An individual business’s purpose has to be inspiring, authentic, and practical: in other words, the purpose must help organisations to take the tough decisions.
Ultimately, boards and senior management have to be held accountable for how they define their organisational purpose, but they can involve different parts of the business in helping to define. It helps if the business has a long heritage / history that it can draw on. Unilever, for example, was founded in the late 19th Century, with the purpose to “make cleanliness commonplace.” Today, that has been updated for the 21st Century as being “to make sustainable living commonplace.”
3. There is more pressure than ever for banks to stop the provision of financial services to companies in the energy sector, and to gas and electric utilities that are not aligned with the goals of the Paris Climate Agreement. To what extent do you agree?
I expect the debate around “Stranded Assets” to grow rapidly. I think it makes financial commonsense for all financial institutions to be reviewing their portfolios and developing transition plans to move out of unsustainable sectors.
4. You stated that looking at businesses through an ethical lens has never been more crucial. Why is now the time to act that way?
We are now in an era of radical transparency: what the Canadian writer Don Tapscott has vividly called “The Naked Corporation.” And as Tapscott says: “if you are going to be naked, you had better be ‘buff!’”
Buff, in this context, meaning that you take responsibility for your impacts. Employees and other stakeholders: customers, partners, active citizens are becoming increasingly vocal in calling out what they consider to be irresponsible behavior. And, on the positive side, there is growing evidence that businesses that are responsible, ethical, sustainable, inclusive and purpose-led and are “great places to work” out-perform the market over the medium to long-term. There can be a cost to getting it wrong – and rewards for using that ethical lens!
5. Much of the market capitalization of businesses is made up of reputation and brand. Do you think companies will make changes rapidly in the direction of purpose branding or we will only see gradual improvement in the next years?

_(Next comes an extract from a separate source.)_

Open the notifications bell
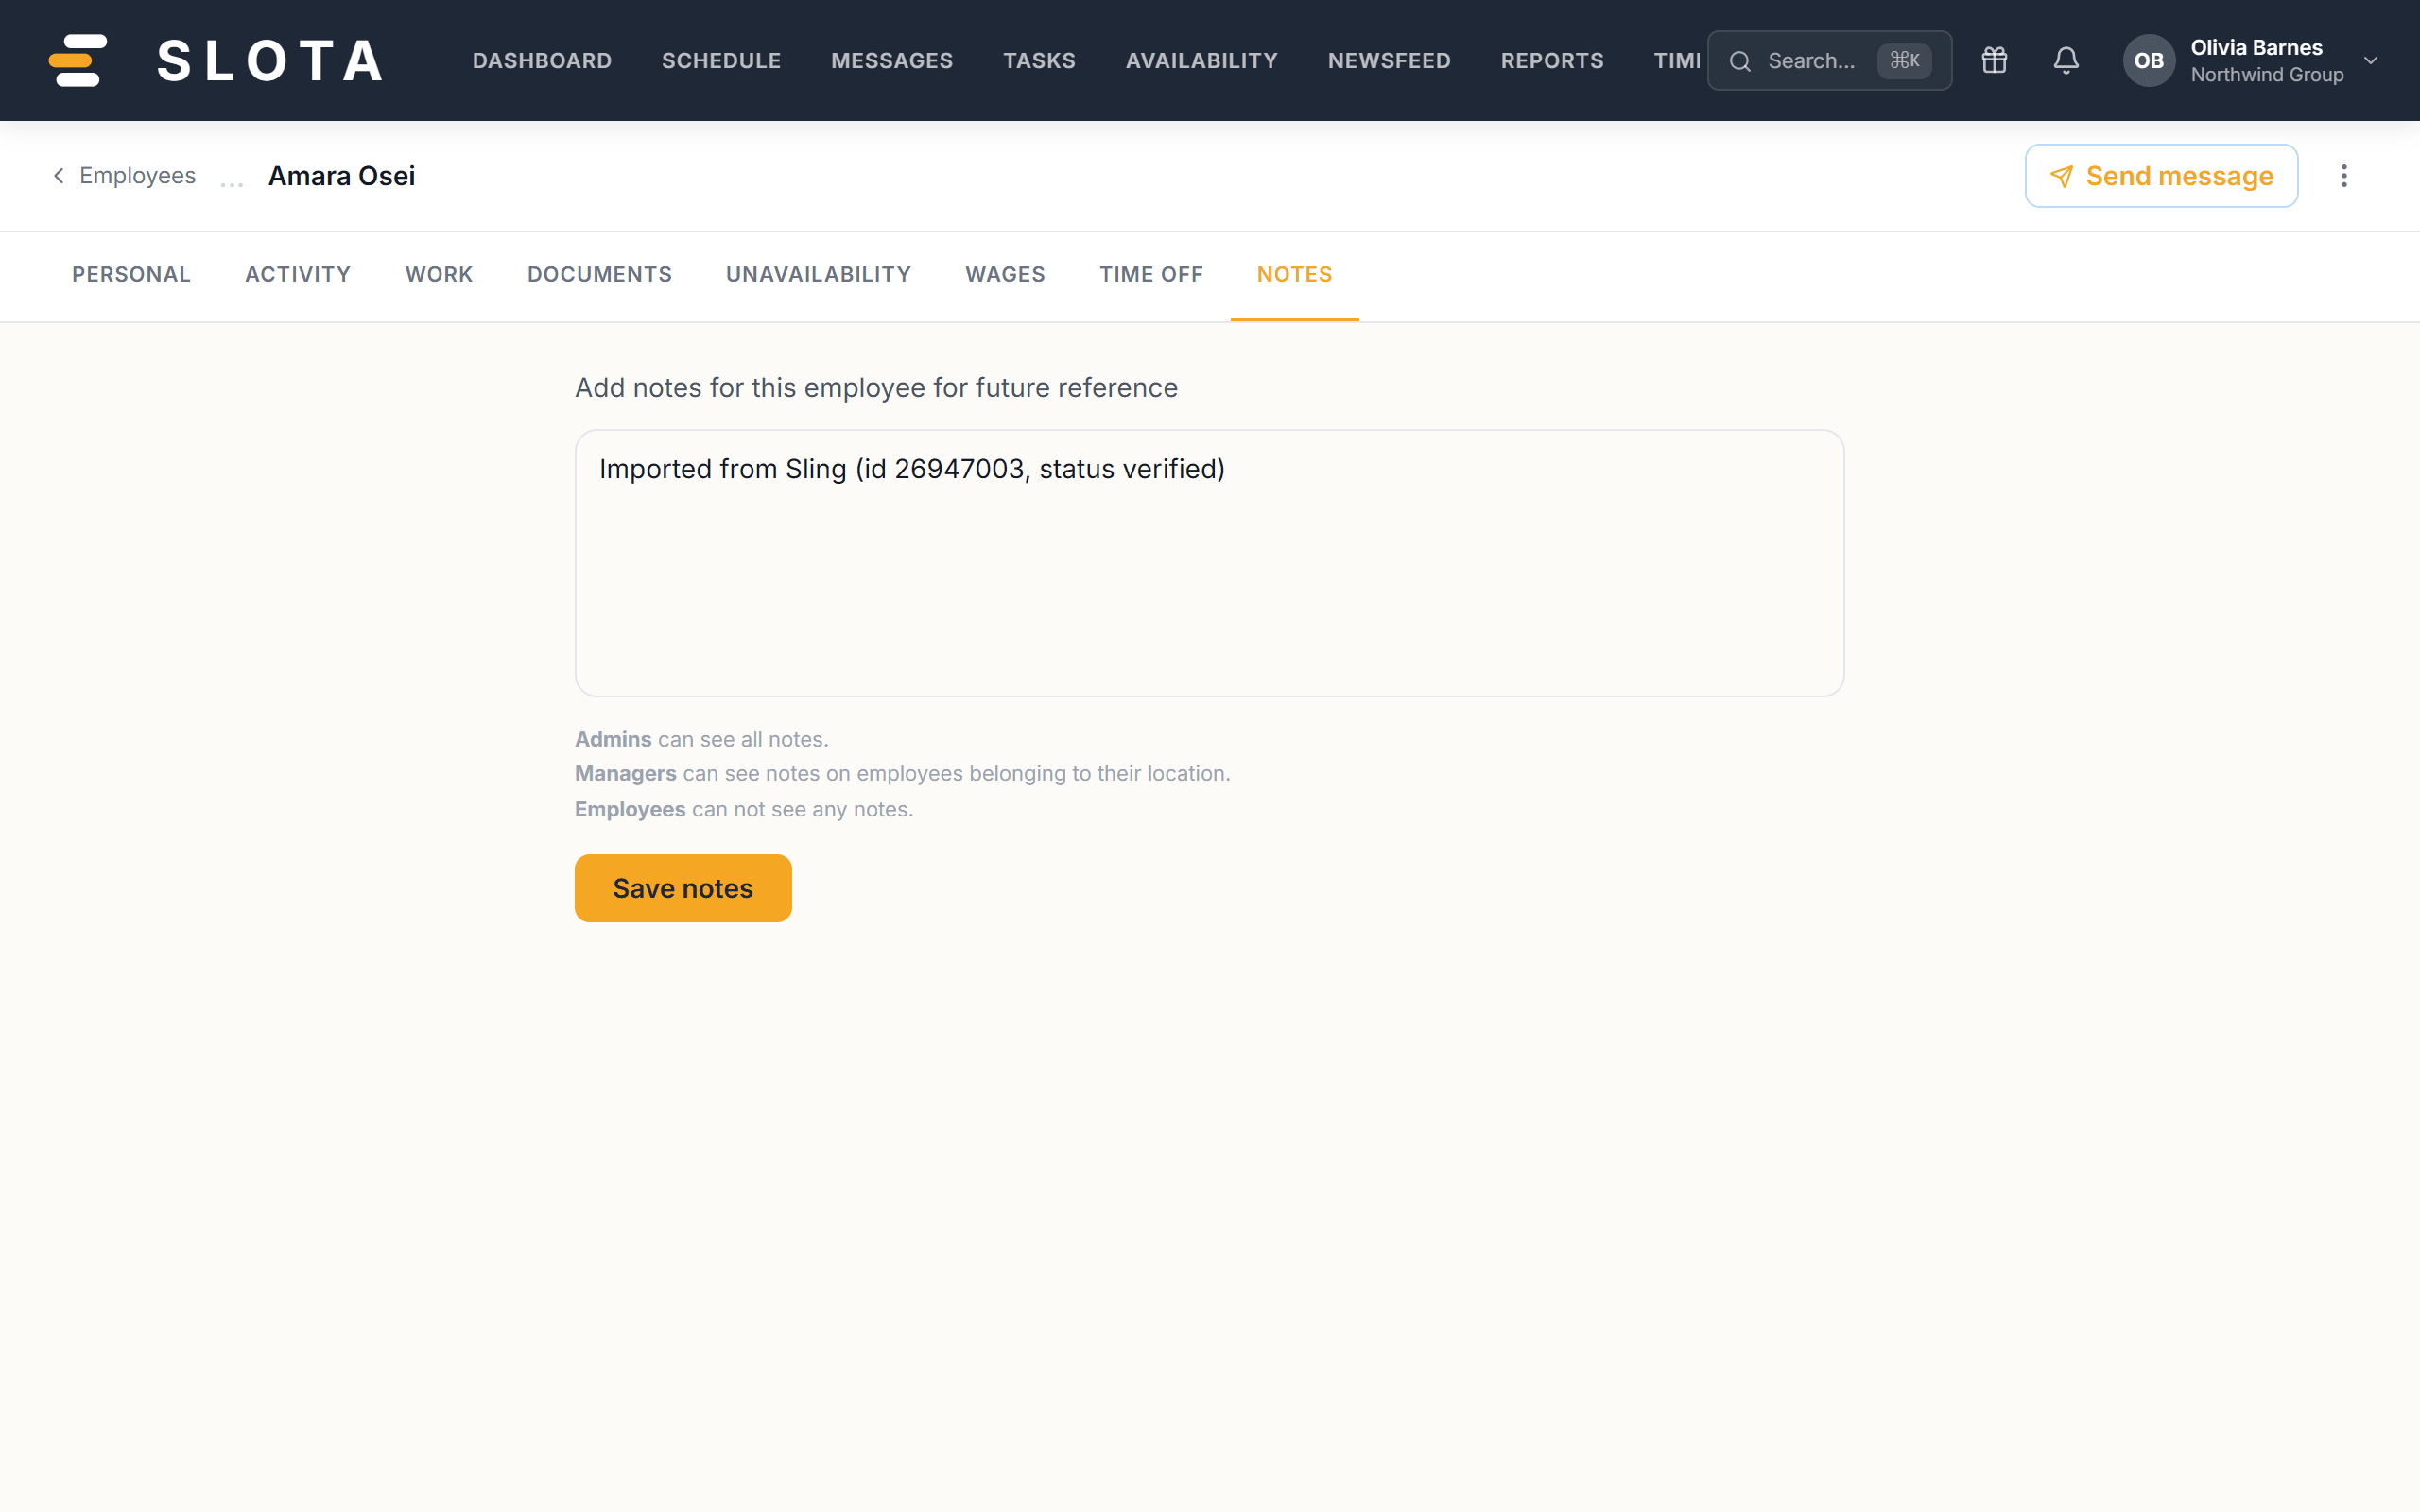The width and height of the screenshot is (2420, 1512). tap(2066, 60)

I pause on “purpose branding!” This might imply that Purpose should be marketing-led – and I disagree! It is all too easy for that to become Purpose-wash – like “greenwashing” – where the claims are not substantiated by the action! I prefer the old dictum: “by their deeds (actions), should you know them.”
Reputation and trust come as a result of behavior and action.

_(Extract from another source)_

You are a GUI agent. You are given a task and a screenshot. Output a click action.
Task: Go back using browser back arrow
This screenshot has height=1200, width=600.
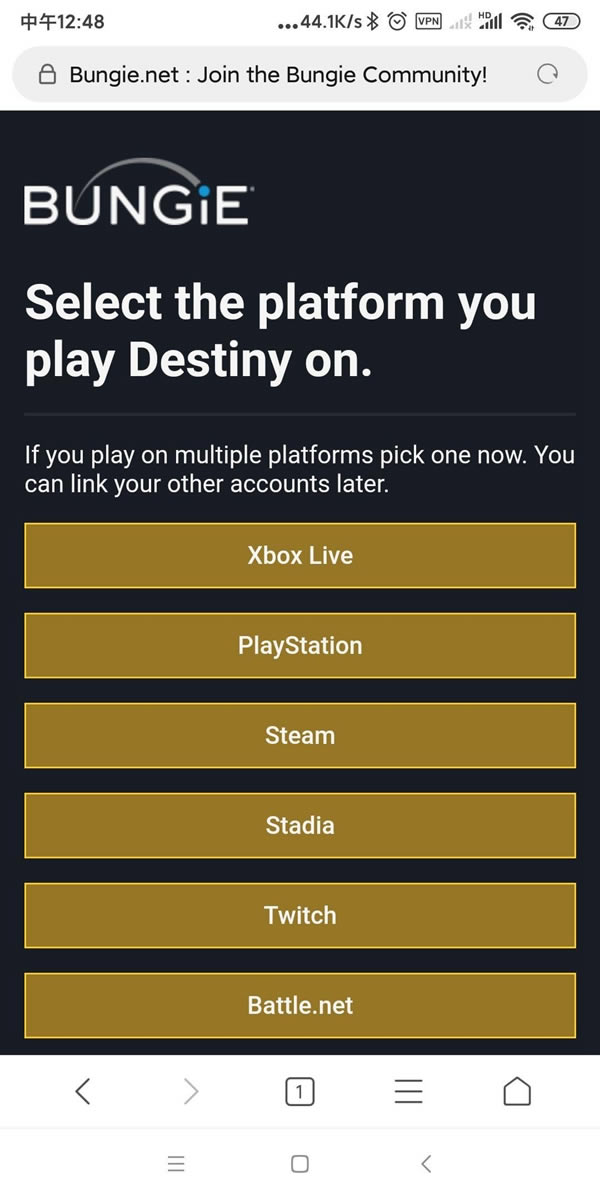coord(83,1092)
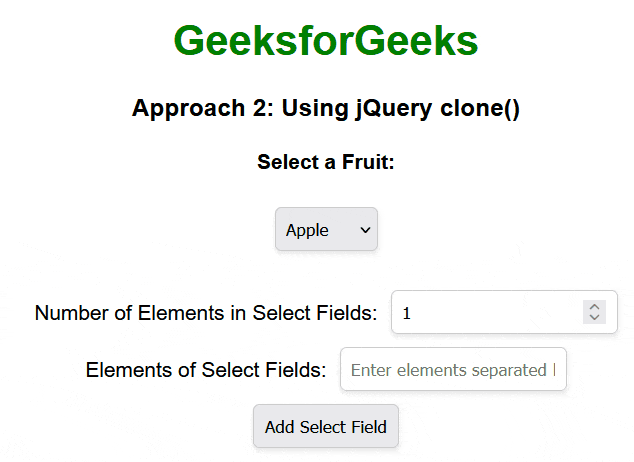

If though, the underlying question is about progress towards more responsible and ethical business, then I am an optimist – without illusions. Don’t expect the pace to be uniform or all in the same, positive direction – but overall, I think the bottom-line business case will shine through!
6. When businesses are looking at sustainability only to reduce risks by minimizing negative impacts, what potential are they missing out?
The larger part! I think public expectations in many parts of the world are outgrowing the idea that “do less harm” is enough. More and more citizens, customers, employees expect businesses to be Net Positive.
Personally, I am not sure that just reducing risks by minimizing negative Social, Environmental and Economic impacts is sustainable anyway – you have to find the opportunities.
7. Which are the top 3 lessons the pandemic taught you?
I go back to my opening message: Adapt, Survive, Thrive.
Beyond that, I think the pandemic has reminded us of the need for solidarity and the need to work together to find common solutions for global problems that are beyond the capacity of one country or region alone, to solve. Think of the big issues like Climate Change and loss of biodiversity or hyper global inequalities – as well as how pandemics can be controlled in a globalised society.
Longer-term, we have to become more resilient. In the business context, that means going All In for sustainability. You cannot any longer be hesitant or half-hearted about it.